> _What the task requires_
After locating the line with "Go to next page", retype it and every later line exactly, stopping at the end of the records.

> _Material for the task_
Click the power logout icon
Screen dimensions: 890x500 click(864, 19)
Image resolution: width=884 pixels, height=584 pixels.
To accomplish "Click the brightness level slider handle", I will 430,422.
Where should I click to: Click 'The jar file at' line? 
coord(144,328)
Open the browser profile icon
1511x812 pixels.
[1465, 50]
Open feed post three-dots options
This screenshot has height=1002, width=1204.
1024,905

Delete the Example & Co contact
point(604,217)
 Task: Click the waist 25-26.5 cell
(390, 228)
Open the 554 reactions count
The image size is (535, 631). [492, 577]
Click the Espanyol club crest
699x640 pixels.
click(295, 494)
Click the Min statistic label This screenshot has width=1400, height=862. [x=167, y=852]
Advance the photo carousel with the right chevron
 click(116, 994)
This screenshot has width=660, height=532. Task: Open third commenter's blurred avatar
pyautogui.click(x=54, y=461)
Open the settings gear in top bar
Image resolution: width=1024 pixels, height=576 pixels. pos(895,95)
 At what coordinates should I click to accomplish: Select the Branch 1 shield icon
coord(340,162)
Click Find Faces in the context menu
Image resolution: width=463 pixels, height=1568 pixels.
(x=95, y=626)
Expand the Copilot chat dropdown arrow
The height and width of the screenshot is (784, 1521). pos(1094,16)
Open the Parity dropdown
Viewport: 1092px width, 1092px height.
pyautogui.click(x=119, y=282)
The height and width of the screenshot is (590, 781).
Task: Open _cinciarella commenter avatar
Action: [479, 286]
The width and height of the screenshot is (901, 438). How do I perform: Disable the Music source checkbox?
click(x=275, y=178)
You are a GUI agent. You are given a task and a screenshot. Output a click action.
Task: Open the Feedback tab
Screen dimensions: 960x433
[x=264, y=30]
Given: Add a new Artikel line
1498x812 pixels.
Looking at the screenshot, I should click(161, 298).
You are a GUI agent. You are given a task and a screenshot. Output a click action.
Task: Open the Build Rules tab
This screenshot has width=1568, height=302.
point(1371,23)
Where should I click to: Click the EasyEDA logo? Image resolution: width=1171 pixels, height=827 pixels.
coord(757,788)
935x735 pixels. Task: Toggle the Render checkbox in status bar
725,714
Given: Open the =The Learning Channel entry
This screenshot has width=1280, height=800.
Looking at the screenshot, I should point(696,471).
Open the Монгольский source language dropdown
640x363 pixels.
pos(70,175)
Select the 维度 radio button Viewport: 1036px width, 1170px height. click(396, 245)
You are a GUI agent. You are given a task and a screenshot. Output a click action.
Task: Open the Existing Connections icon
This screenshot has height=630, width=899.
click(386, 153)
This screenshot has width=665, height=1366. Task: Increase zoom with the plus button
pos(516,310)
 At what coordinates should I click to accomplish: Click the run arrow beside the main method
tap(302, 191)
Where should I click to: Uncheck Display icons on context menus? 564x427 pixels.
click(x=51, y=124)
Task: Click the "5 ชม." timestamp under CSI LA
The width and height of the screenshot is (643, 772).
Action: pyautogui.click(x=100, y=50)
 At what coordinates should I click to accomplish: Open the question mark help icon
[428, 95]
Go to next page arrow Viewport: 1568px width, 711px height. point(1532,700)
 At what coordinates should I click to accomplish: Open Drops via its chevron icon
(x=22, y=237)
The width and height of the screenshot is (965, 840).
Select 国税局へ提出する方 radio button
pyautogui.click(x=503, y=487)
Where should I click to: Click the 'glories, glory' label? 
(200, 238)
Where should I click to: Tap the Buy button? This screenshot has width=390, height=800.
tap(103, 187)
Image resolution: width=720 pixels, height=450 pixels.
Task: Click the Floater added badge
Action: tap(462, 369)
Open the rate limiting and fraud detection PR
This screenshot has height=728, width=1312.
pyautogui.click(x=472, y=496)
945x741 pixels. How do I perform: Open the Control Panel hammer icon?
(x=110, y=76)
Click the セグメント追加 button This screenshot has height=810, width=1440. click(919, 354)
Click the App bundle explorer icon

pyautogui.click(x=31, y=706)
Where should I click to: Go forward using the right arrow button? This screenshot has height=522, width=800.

> _Response area_
Go to next page arrow Viewport: 1568px width, 711px height. point(1532,700)
 At what coordinates should I click to accomplish: Open Drops via its chevron icon
(x=22, y=237)
The width and height of the screenshot is (965, 840).
Select 国税局へ提出する方 radio button
pyautogui.click(x=503, y=487)
Where should I click to: Click the 'glories, glory' label? 
(200, 238)
Where should I click to: Tap the Buy button? This screenshot has width=390, height=800.
tap(103, 187)
Image resolution: width=720 pixels, height=450 pixels.
Task: Click the Floater added badge
Action: tap(462, 369)
Open the rate limiting and fraud detection PR
This screenshot has height=728, width=1312.
pyautogui.click(x=472, y=496)
945x741 pixels. How do I perform: Open the Control Panel hammer icon?
(x=110, y=76)
Click the セグメント追加 button This screenshot has height=810, width=1440. click(919, 354)
Click the App bundle explorer icon

pyautogui.click(x=31, y=706)
Where should I click to: Go forward using the right arrow button? This screenshot has height=522, width=800.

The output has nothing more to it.